Programming is about thinking. It is nothing else. Programs only execute the rules we believe to be true as we have written them down. What do we know? What do we believe?

Take the idea of person, parent, or child these are very basic ideas on the surface but surprisingly few people understand in context the ironic trap that the idea of an
Object then introduces. In the sense of a program...

An Object is a thing.

An Object may have things.

So it seems natural that a parent is a person and a child is a person. That makes sense. A parent has children. A child has parents. That all makes perfect sense. In the now.

We might say:

class Person {
def name
def birthday
def gender
}

... to say a person has a name, a birthday, a gender...

class Parent extends Person {
static hasMany = [children:Person]
}

... to say a parent has one or more children ...

class Child extends Person {
Person mother
Person father
}

... to say a child has one and only one mother and one and only one father... (in the real world we would probably fold Child attributes back into Person)

The terms I've used so far are more or less permanent. Once you become a parent you are never not one. Once you become someone's child that status is never removed. But sometimes there are statuses that are more flexible that aren't modeled correctly by using the "is a" idea.

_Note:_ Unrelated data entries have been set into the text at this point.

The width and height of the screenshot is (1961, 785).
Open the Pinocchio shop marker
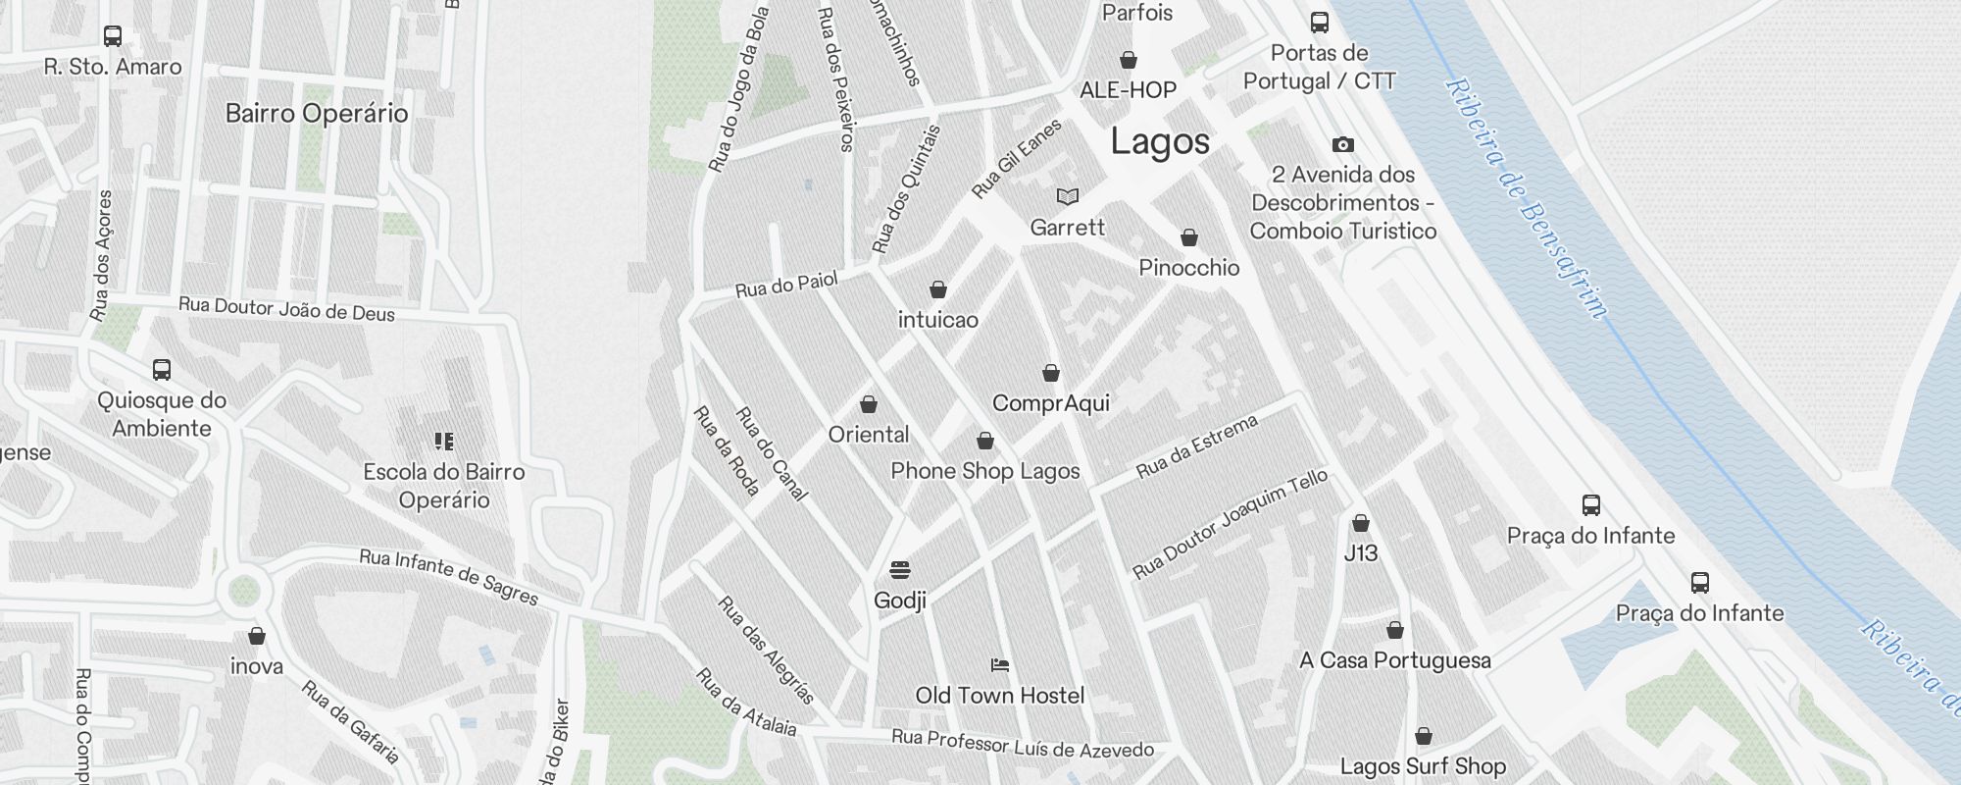(1189, 237)
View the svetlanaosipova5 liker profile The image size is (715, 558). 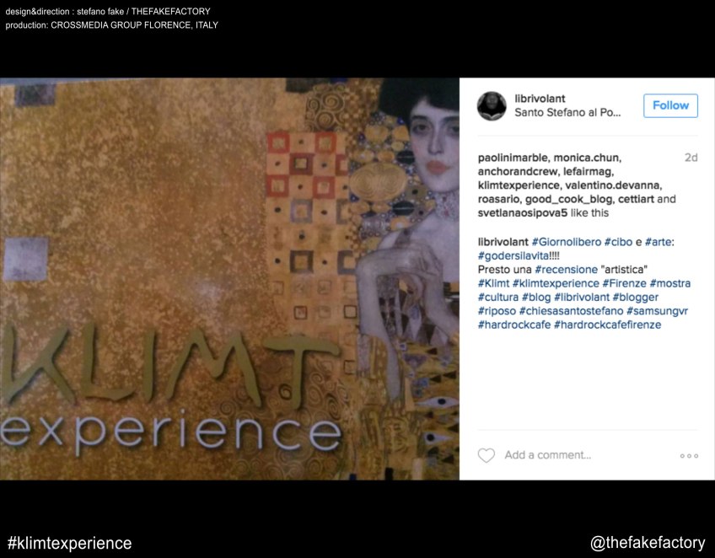[523, 213]
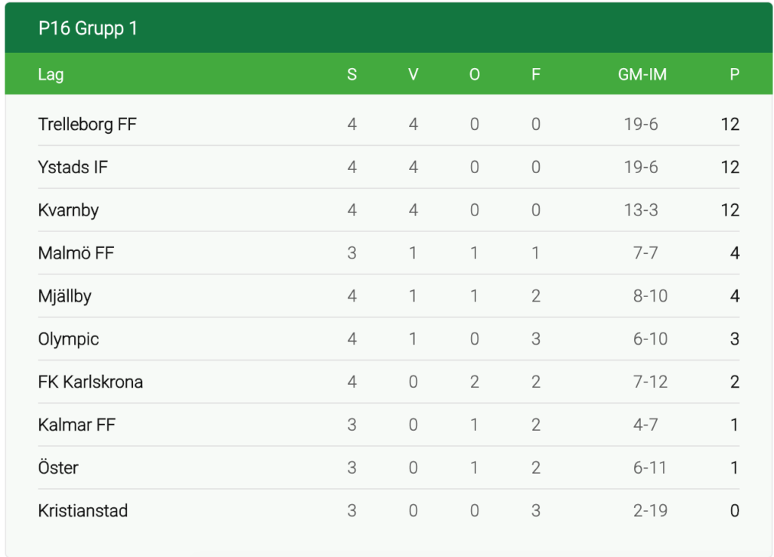
Task: Open the Kvarnby team entry
Action: (68, 210)
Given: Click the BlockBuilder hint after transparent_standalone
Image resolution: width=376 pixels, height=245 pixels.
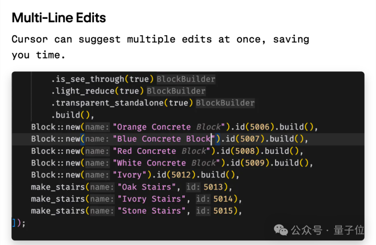Looking at the screenshot, I should pyautogui.click(x=225, y=103).
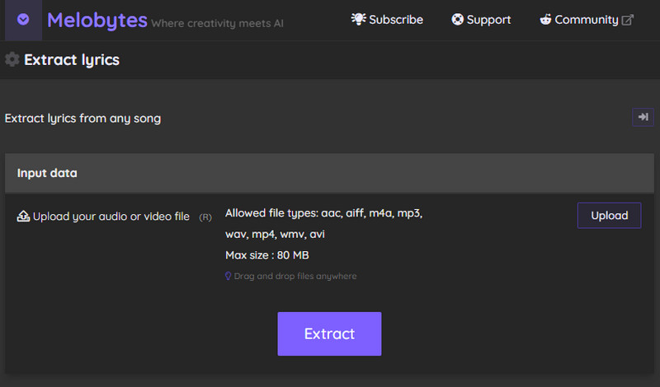Click the Support lifebuoy icon
Viewport: 660px width, 387px height.
pos(457,20)
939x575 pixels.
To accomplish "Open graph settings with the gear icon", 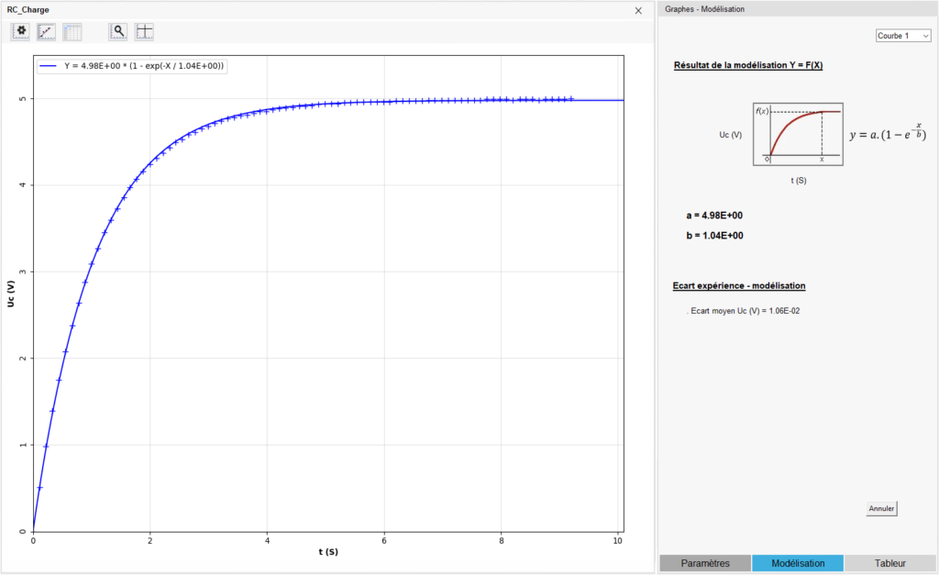I will (x=20, y=31).
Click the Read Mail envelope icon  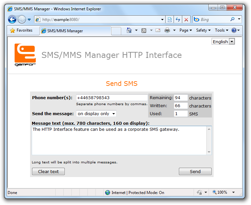coord(158,30)
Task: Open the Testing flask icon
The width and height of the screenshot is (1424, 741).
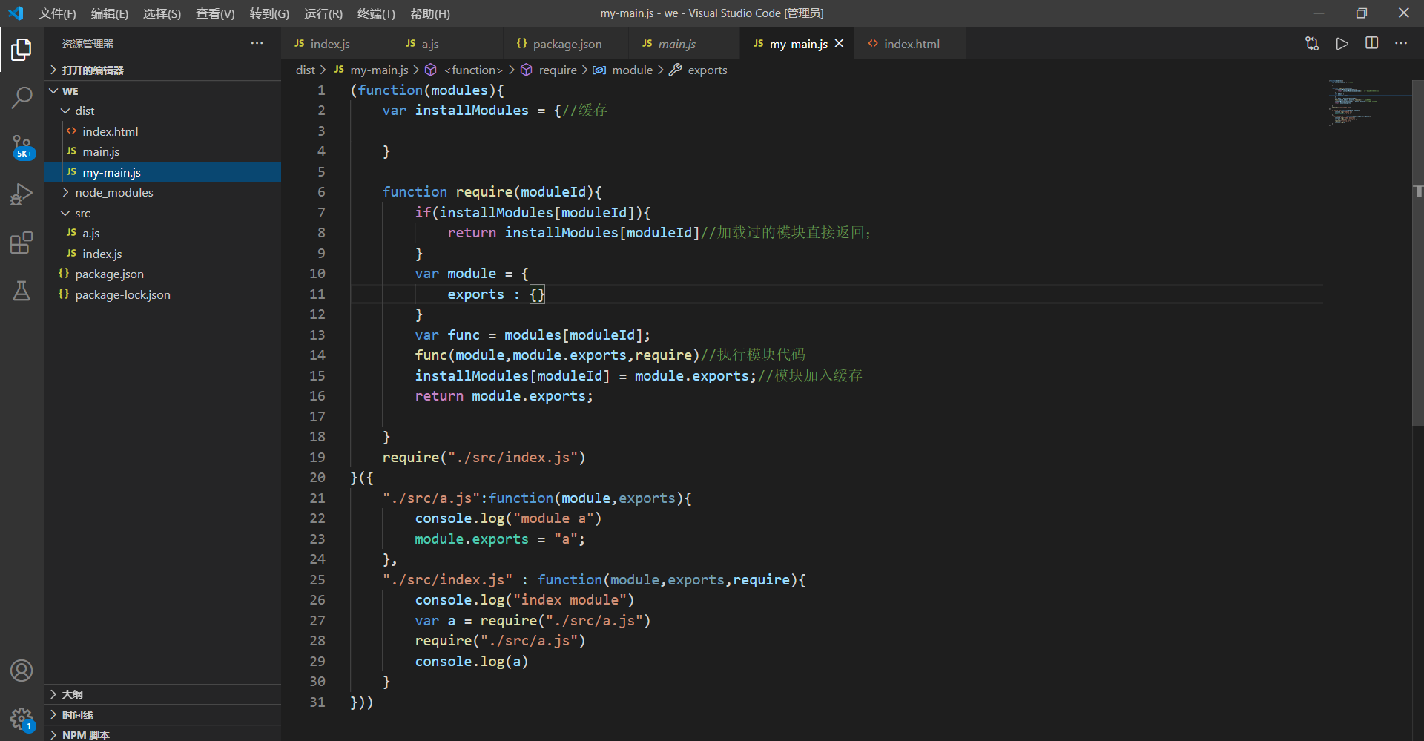Action: (22, 291)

This becomes more apparent when dealing with a term such as employee.

A person is an employee as long as they are employed. You might be employed, unemployed, and re-employed multiple times with the same employer. So should "person is a parent" be modeled the same as "person is an employee" or is being an employee different?

Could it be that ...

class Employee extends Person {
static hasMany = [employers:Employer]
}

... such that we we would add and remove employers over time to an employee?

But that doesn't really get at the idea of being an employee. You are one from one date to another and you might be again. So really you would want to say:

class Employment {
Person employee
Employer employer
Date start
Date end
}

So that a person is an employee if a person has an employment that has a start before now and an end after now. So many other relationships turn out share this same kind of temporal basis. Sadly, marriage does too... some of the data I have to model deals with people who have children and get divorced. The parent-child relationship is unbreakable and begins on the date of birth of the child. However, marriages don't work that way and at least once we've had the problem of modeling a marriage, divorce, and re-marriage. The systems can't handle that idea because they weren't built to hold it. They are poor vessels for these ideas.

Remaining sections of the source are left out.